RECORDS FOR THIS EXERCISE:
□ □ □ □ □ □ □
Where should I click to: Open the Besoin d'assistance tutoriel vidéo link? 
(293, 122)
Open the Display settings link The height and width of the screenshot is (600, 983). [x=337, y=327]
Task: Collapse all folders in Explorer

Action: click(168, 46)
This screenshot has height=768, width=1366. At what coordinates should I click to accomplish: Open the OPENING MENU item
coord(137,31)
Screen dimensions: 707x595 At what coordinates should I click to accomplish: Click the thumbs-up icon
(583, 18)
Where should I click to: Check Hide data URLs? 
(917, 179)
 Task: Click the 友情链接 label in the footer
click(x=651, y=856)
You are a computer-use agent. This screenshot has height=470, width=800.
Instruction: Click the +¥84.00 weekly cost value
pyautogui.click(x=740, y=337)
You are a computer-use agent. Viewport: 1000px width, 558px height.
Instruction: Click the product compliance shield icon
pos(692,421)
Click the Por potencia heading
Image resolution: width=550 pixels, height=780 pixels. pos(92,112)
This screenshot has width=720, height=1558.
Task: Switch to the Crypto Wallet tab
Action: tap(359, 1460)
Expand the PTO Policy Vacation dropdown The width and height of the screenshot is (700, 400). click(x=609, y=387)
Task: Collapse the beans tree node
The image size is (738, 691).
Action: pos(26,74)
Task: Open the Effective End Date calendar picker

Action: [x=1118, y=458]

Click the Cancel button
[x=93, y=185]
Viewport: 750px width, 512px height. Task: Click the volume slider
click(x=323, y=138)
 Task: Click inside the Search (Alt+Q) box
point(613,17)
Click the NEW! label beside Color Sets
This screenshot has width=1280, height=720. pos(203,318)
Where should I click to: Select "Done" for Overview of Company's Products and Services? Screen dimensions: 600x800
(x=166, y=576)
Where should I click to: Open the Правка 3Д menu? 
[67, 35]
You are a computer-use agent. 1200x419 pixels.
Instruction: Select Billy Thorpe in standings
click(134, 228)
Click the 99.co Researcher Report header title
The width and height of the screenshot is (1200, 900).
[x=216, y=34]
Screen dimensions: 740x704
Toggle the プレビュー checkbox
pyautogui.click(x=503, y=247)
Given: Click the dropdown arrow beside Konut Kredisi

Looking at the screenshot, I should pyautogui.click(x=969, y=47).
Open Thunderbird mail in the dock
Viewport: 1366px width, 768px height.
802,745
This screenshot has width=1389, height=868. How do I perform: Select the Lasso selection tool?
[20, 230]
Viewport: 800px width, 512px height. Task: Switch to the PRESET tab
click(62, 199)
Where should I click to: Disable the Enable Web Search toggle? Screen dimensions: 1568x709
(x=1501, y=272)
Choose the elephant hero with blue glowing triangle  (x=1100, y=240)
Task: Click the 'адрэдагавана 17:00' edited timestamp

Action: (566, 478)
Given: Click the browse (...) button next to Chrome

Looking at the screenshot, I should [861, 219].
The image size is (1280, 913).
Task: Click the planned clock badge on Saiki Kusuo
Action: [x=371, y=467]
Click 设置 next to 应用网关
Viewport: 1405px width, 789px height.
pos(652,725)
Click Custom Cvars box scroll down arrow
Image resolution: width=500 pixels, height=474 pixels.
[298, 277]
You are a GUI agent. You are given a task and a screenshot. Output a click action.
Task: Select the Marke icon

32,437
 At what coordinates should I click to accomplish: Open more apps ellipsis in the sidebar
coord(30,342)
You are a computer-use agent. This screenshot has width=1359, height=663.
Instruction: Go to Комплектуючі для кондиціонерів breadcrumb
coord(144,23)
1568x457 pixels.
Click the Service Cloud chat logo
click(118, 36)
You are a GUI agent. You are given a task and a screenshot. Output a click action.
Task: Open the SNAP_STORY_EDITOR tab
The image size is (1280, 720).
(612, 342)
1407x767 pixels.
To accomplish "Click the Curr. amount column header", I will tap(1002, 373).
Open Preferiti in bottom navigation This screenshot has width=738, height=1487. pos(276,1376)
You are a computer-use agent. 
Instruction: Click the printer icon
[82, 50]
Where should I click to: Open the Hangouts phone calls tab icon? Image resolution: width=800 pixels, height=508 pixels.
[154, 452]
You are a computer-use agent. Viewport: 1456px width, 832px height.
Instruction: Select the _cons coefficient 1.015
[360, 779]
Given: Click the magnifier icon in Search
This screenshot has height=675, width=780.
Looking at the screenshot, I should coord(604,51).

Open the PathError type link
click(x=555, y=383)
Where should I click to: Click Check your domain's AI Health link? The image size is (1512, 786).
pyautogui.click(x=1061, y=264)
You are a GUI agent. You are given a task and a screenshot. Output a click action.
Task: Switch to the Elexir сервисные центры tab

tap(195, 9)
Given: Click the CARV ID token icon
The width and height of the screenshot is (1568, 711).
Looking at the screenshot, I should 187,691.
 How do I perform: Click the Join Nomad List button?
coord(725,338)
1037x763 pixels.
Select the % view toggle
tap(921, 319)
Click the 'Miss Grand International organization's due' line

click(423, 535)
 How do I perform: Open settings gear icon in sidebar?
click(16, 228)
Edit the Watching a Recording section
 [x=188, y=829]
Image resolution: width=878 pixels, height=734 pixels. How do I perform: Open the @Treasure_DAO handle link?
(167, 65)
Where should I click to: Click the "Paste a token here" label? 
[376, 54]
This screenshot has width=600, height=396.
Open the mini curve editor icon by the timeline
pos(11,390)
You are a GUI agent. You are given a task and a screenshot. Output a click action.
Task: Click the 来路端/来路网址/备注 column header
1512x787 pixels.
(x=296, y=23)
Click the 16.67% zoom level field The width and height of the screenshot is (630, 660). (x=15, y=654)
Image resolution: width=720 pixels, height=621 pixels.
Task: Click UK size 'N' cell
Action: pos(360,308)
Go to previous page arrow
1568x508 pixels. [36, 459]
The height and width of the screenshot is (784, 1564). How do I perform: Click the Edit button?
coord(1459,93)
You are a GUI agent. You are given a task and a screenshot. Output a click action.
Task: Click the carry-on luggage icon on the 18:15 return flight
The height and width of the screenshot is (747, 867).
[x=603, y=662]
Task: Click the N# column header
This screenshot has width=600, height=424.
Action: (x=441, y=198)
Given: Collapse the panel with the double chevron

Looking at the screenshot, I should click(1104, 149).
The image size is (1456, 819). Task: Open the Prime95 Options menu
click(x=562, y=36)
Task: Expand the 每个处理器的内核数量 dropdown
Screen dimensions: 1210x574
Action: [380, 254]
□ □ □ □ □ □ □
WHAT IS NEEDED: Recast every line of the records above as a Markdown table with the columns Row and Record line, numbering the rows and omitting blank lines.

SOLUTION FOR THIS EXERCISE:
| Row | Record line |
|---|---|
| 1 | Where should I click to: Open the Besoin d'assistance tutoriel vidéo link?  |
| 2 | (293, 122) |
| 3 | Open the Display settings link The height and width of the screenshot is (600, 983). [x=337, y=327] |
| 4 | Task: Collapse all folders in Explorer |
| 5 | Action: click(168, 46) |
| 6 | This screenshot has height=768, width=1366. At what coordinates should I click to accomplish: Open the OPENING MENU item |
| 7 | coord(137,31) |
| 8 | Screen dimensions: 707x595 At what coordinates should I click to accomplish: Click the thumbs-up icon |
| 9 | (583, 18) |
| 10 | Where should I click to: Check Hide data URLs?  |
| 11 | (917, 179) |
| 12 |  Task: Click the 友情链接 label in the footer |
| 13 | click(x=651, y=856) |
| 14 | You are a computer-use agent. This screenshot has height=470, width=800. |
| 15 | Instruction: Click the +¥84.00 weekly cost value |
| 16 | pyautogui.click(x=740, y=337) |
| 17 | You are a computer-use agent. Viewport: 1000px width, 558px height. |
| 18 | Instruction: Click the product compliance shield icon |
| 19 | pos(692,421) |
| 20 | Click the Por potencia heading |
| 21 | Image resolution: width=550 pixels, height=780 pixels. pos(92,112) |
| 22 | This screenshot has width=720, height=1558. |
| 23 | Task: Switch to the Crypto Wallet tab |
| 24 | Action: tap(359, 1460) |
| 25 | Expand the PTO Policy Vacation dropdown The width and height of the screenshot is (700, 400). click(x=609, y=387) |
| 26 | Task: Collapse the beans tree node |
| 27 | The image size is (738, 691). |
| 28 | Action: pos(26,74) |
| 29 | Task: Open the Effective End Date calendar picker |
| 30 | Action: [x=1118, y=458] |
| 31 | Click the Cancel button |
| 32 | [x=93, y=185] |
| 33 | Viewport: 750px width, 512px height. Task: Click the volume slider |
| 34 | click(x=323, y=138) |
| 35 |  Task: Click inside the Search (Alt+Q) box |
| 36 | point(613,17) |
| 37 | Click the NEW! label beside Color Sets |
| 38 | This screenshot has width=1280, height=720. pos(203,318) |
| 39 | Where should I click to: Select "Done" for Overview of Company's Products and Services? Screen dimensions: 600x800 |
| 40 | (x=166, y=576) |
| 41 | Where should I click to: Open the Правка 3Д menu?  |
| 42 | [67, 35] |
| 43 | You are a computer-use agent. 1200x419 pixels. |
| 44 | Instruction: Select Billy Thorpe in standings |
| 45 | click(134, 228) |
| 46 | Click the 99.co Researcher Report header title |
| 47 | The width and height of the screenshot is (1200, 900). |
| 48 | [x=216, y=34] |
| 49 | Screen dimensions: 740x704 |
| 50 | Toggle the プレビュー checkbox |
| 51 | pyautogui.click(x=503, y=247) |
| 52 | Given: Click the dropdown arrow beside Konut Kredisi |
| 53 | Looking at the screenshot, I should pyautogui.click(x=969, y=47). |
| 54 | Open Thunderbird mail in the dock |
| 55 | Viewport: 1366px width, 768px height. |
| 56 | 802,745 |
| 57 | This screenshot has width=1389, height=868. How do I perform: Select the Lasso selection tool? |
| 58 | [20, 230] |
| 59 | Viewport: 800px width, 512px height. Task: Switch to the PRESET tab |
| 60 | click(62, 199) |
| 61 | Where should I click to: Disable the Enable Web Search toggle? Screen dimensions: 1568x709 |
| 62 | (x=1501, y=272) |
| 63 | Choose the elephant hero with blue glowing triangle  (x=1100, y=240) |
| 64 | Task: Click the 'адрэдагавана 17:00' edited timestamp |
| 65 | Action: (566, 478) |
| 66 | Given: Click the browse (...) button next to Chrome |
| 67 | Looking at the screenshot, I should [861, 219]. |
| 68 | The image size is (1280, 913). |
| 69 | Task: Click the planned clock badge on Saiki Kusuo |
| 70 | Action: [x=371, y=467] |
| 71 | Click 设置 next to 应用网关 |
| 72 | Viewport: 1405px width, 789px height. |
| 73 | pos(652,725) |
| 74 | Click Custom Cvars box scroll down arrow |
| 75 | Image resolution: width=500 pixels, height=474 pixels. |
| 76 | [298, 277] |
| 77 | You are a GUI agent. You are given a task and a screenshot. Output a click action. |
| 78 | Task: Select the Marke icon |
| 79 | 32,437 |
| 80 |  At what coordinates should I click to accomplish: Open more apps ellipsis in the sidebar |
| 81 | coord(30,342) |
| 82 | You are a computer-use agent. This screenshot has width=1359, height=663. |
| 83 | Instruction: Go to Комплектуючі для кондиціонерів breadcrumb |
| 84 | coord(144,23) |
| 85 | 1568x457 pixels. |
| 86 | Click the Service Cloud chat logo |
| 87 | click(118, 36) |
| 88 | You are a GUI agent. You are given a task and a screenshot. Output a click action. |
| 89 | Task: Open the SNAP_STORY_EDITOR tab |
| 90 | The image size is (1280, 720). |
| 91 | (612, 342) |
| 92 | 1407x767 pixels. |
| 93 | To accomplish "Click the Curr. amount column header", I will tap(1002, 373). |
| 94 | Open Preferiti in bottom navigation This screenshot has width=738, height=1487. pos(276,1376) |
| 95 | You are a computer-use agent.  |
| 96 | Instruction: Click the printer icon |
| 97 | [82, 50] |
| 98 | Where should I click to: Open the Hangouts phone calls tab icon? Image resolution: width=800 pixels, height=508 pixels. |
| 99 | [154, 452] |
| 100 | You are a computer-use agent. Viewport: 1456px width, 832px height. |
| 101 | Instruction: Select the _cons coefficient 1.015 |
| 102 | [360, 779] |
| 103 | Given: Click the magnifier icon in Search |
| 104 | This screenshot has height=675, width=780. |
| 105 | Looking at the screenshot, I should coord(604,51). |
| 106 | Open the PathError type link |
| 107 | click(x=555, y=383) |
| 108 | Where should I click to: Click Check your domain's AI Health link? The image size is (1512, 786). |
| 109 | pyautogui.click(x=1061, y=264) |
| 110 | You are a GUI agent. You are given a task and a screenshot. Output a click action. |
| 111 | Task: Switch to the Elexir сервисные центры tab |
| 112 | tap(195, 9) |
| 113 | Given: Click the CARV ID token icon |
| 114 | The width and height of the screenshot is (1568, 711). |
| 115 | Looking at the screenshot, I should 187,691. |
| 116 |  How do I perform: Click the Join Nomad List button? |
| 117 | coord(725,338) |
| 118 | 1037x763 pixels. |
| 119 | Select the % view toggle |
| 120 | tap(921, 319) |
| 121 | Click the 'Miss Grand International organization's due' line |
| 122 | click(423, 535) |
| 123 |  How do I perform: Open settings gear icon in sidebar? |
| 124 | click(16, 228) |
| 125 | Edit the Watching a Recording section |
| 126 |  [x=188, y=829] |
| 127 | Image resolution: width=878 pixels, height=734 pixels. How do I perform: Open the @Treasure_DAO handle link? |
| 128 | (167, 65) |
| 129 | Where should I click to: Click the "Paste a token here" label?  |
| 130 | [376, 54] |
| 131 | This screenshot has width=600, height=396. |
| 132 | Open the mini curve editor icon by the timeline |
| 133 | pos(11,390) |
| 134 | You are a GUI agent. You are given a task and a screenshot. Output a click action. |
| 135 | Task: Click the 来路端/来路网址/备注 column header |
| 136 | 1512x787 pixels. |
| 137 | (x=296, y=23) |
| 138 | Click the 16.67% zoom level field The width and height of the screenshot is (630, 660). (x=15, y=654) |
| 139 | Image resolution: width=720 pixels, height=621 pixels. |
| 140 | Task: Click UK size 'N' cell |
| 141 | Action: pos(360,308) |
| 142 | Go to previous page arrow |
| 143 | 1568x508 pixels. [36, 459] |
| 144 | The height and width of the screenshot is (784, 1564). How do I perform: Click the Edit button? |
| 145 | coord(1459,93) |
| 146 | You are a GUI agent. You are given a task and a screenshot. Output a click action. |
| 147 | Task: Click the carry-on luggage icon on the 18:15 return flight |
| 148 | The height and width of the screenshot is (747, 867). |
| 149 | [x=603, y=662] |
| 150 | Task: Click the N# column header |
| 151 | This screenshot has width=600, height=424. |
| 152 | Action: (x=441, y=198) |
| 153 | Given: Collapse the panel with the double chevron |
| 154 | Looking at the screenshot, I should click(1104, 149). |
| 155 | The image size is (1456, 819). Task: Open the Prime95 Options menu |
| 156 | click(x=562, y=36) |
| 157 | Task: Expand the 每个处理器的内核数量 dropdown |
| 158 | Screen dimensions: 1210x574 |
| 159 | Action: [380, 254] |